### TASK DESCRIPTION:
Leave the pictures out while you restate every entry below word for word.
[[ MATERIAL FOR THE TASK open ]]
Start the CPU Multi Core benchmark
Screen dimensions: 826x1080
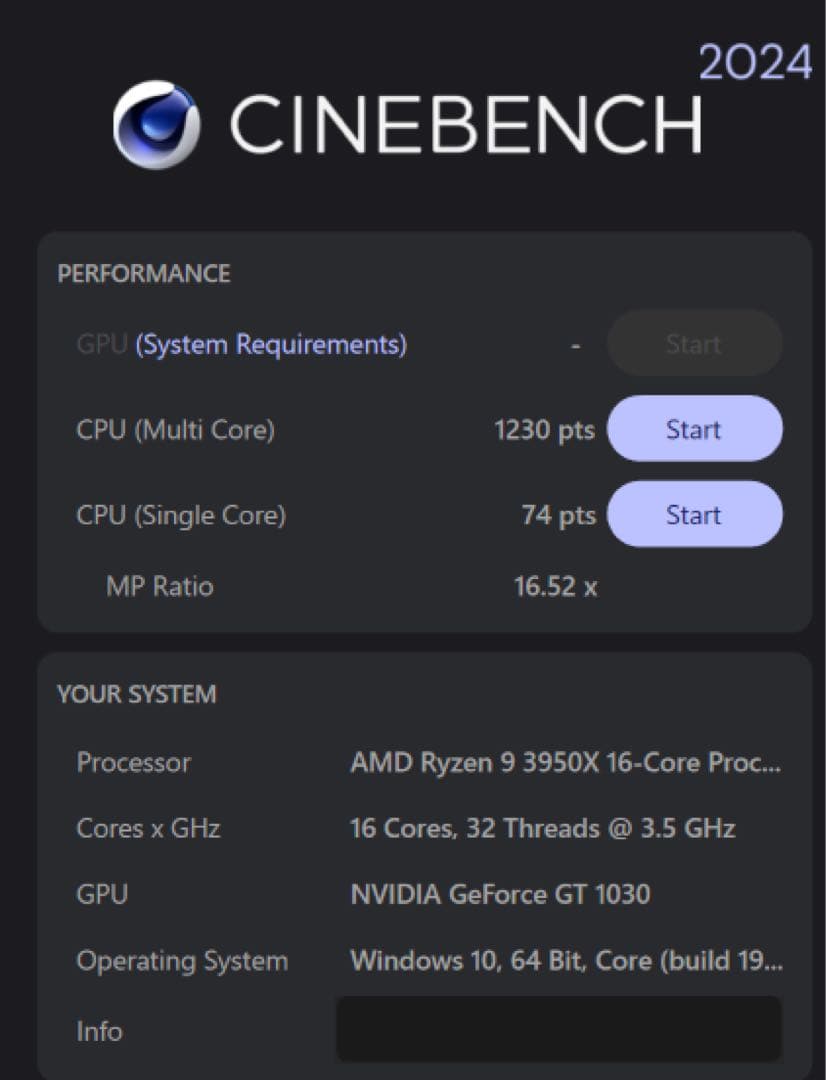694,428
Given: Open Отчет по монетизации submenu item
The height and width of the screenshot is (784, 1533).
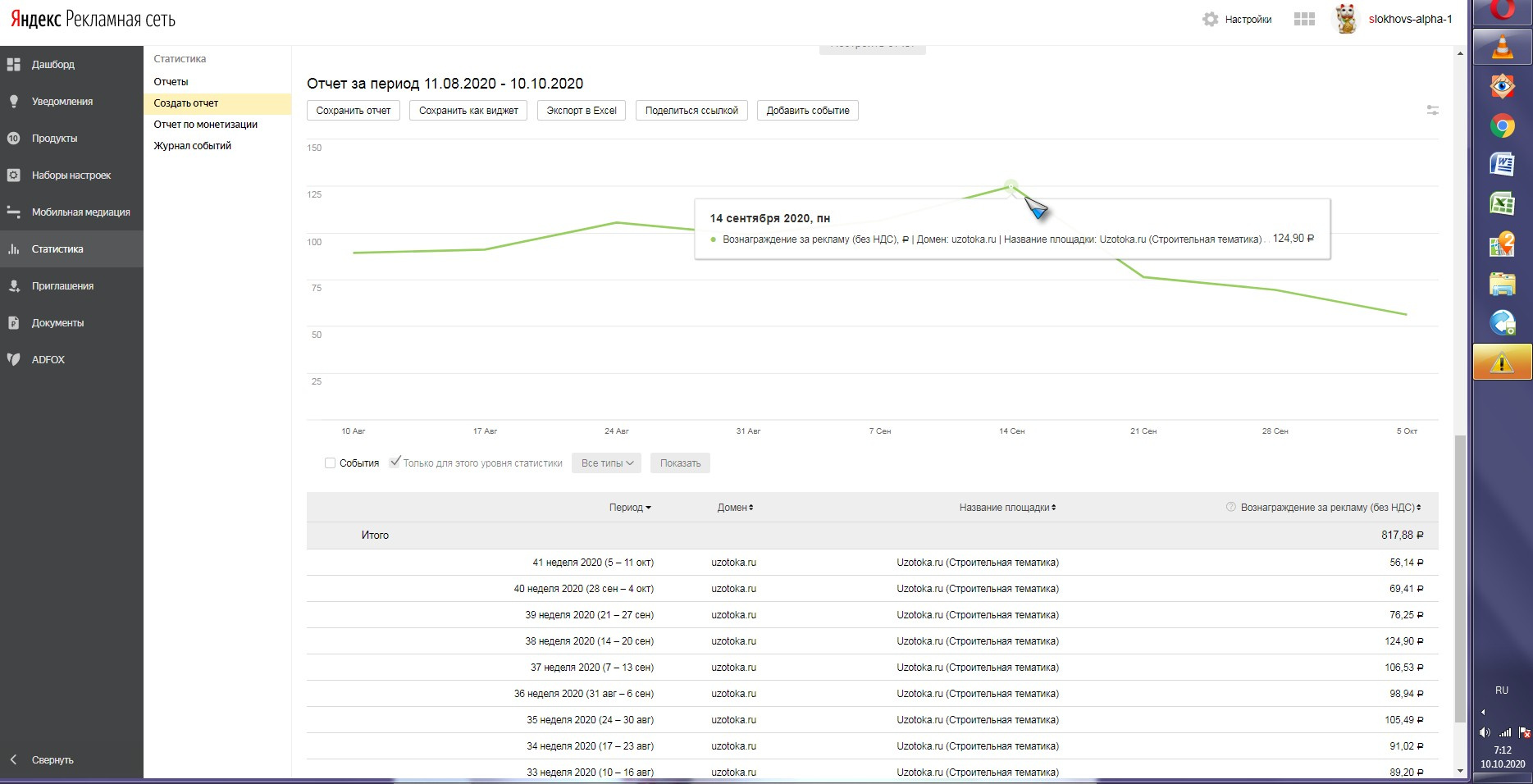Looking at the screenshot, I should tap(205, 125).
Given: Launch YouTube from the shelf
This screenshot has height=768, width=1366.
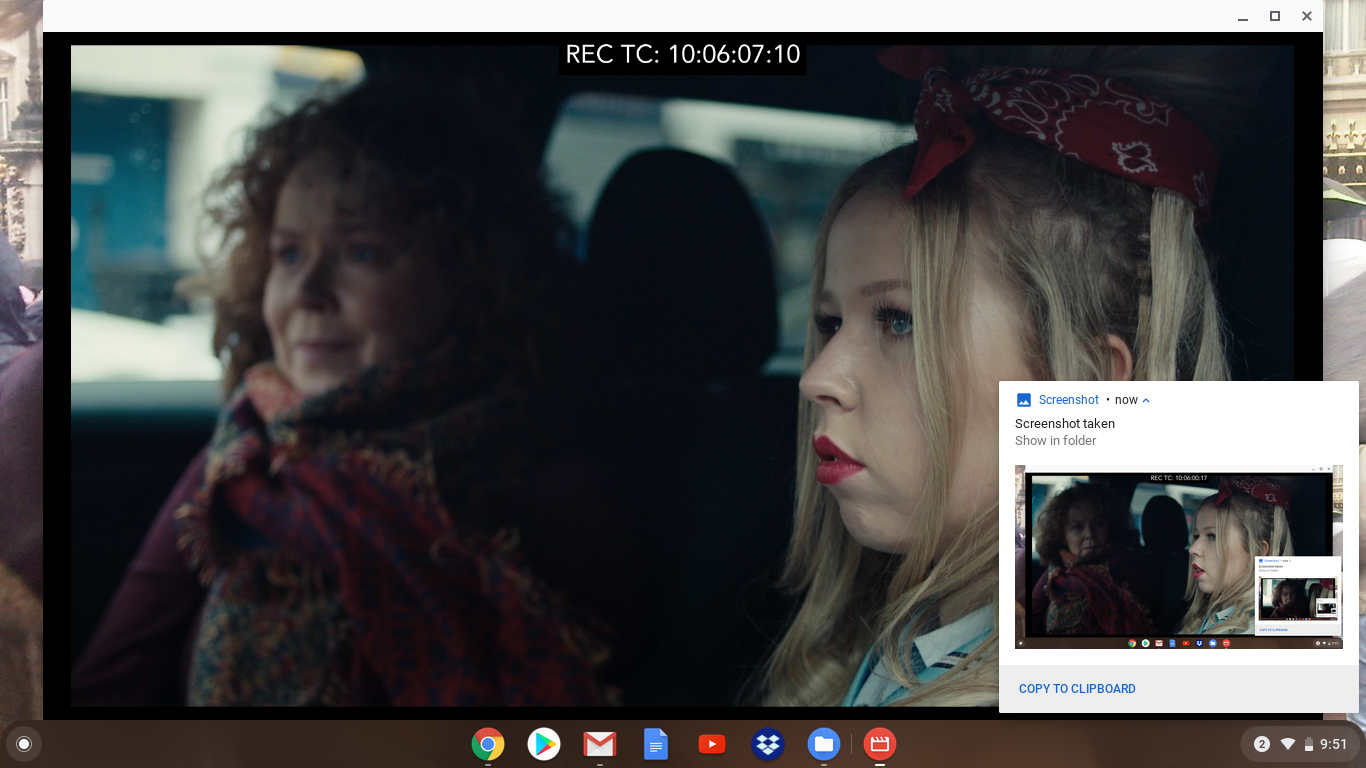Looking at the screenshot, I should click(x=712, y=744).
[[ MATERIAL FOR THE TASK closed ]]
### RESULT FOR THIS TASK:
Start the CPU Multi Core benchmark
Screen dimensions: 826x1080
694,428
Given: Open Отчет по монетизации submenu item
The height and width of the screenshot is (784, 1533).
Looking at the screenshot, I should tap(205, 125).
Given: Launch YouTube from the shelf
This screenshot has height=768, width=1366.
Looking at the screenshot, I should click(x=712, y=744).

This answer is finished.